→ EXERCISE DIRECTIONS: Please copy out the rows below verbatim, from the line containing "You are a GUI" through the last row, including both.

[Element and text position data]
----
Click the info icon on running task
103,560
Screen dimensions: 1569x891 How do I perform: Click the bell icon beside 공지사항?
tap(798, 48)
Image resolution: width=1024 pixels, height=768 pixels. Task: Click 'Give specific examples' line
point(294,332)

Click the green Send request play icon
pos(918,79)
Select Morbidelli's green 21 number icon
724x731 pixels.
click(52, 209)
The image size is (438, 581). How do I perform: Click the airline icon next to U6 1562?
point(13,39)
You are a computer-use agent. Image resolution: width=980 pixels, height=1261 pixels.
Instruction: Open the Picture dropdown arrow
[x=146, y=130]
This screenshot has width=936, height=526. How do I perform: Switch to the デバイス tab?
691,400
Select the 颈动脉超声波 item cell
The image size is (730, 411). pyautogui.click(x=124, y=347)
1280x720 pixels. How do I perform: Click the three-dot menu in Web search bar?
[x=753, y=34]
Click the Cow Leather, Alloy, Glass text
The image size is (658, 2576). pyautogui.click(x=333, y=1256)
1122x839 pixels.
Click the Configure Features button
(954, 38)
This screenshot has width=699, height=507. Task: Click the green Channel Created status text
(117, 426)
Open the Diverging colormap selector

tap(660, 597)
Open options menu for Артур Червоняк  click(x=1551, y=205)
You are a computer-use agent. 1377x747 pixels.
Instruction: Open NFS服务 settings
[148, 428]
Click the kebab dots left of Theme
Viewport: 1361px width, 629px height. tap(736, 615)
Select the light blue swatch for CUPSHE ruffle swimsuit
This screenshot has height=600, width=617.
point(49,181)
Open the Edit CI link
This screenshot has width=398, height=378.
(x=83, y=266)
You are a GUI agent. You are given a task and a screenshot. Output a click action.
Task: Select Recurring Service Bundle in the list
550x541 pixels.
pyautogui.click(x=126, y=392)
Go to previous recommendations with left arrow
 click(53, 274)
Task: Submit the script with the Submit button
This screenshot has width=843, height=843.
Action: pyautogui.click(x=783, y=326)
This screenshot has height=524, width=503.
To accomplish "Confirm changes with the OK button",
----
→ RESULT OF THE EXERCISE:
You are a GUI agent. You are given a task and a screenshot. Output a click action.
Task: Select Recurring Service Bundle in the list
550x541 pixels.
pyautogui.click(x=126, y=392)
Go to previous recommendations with left arrow
 click(53, 274)
Task: Submit the script with the Submit button
This screenshot has width=843, height=843.
Action: pyautogui.click(x=783, y=326)
This screenshot has height=524, width=503.
To accomplish "Confirm changes with the OK button",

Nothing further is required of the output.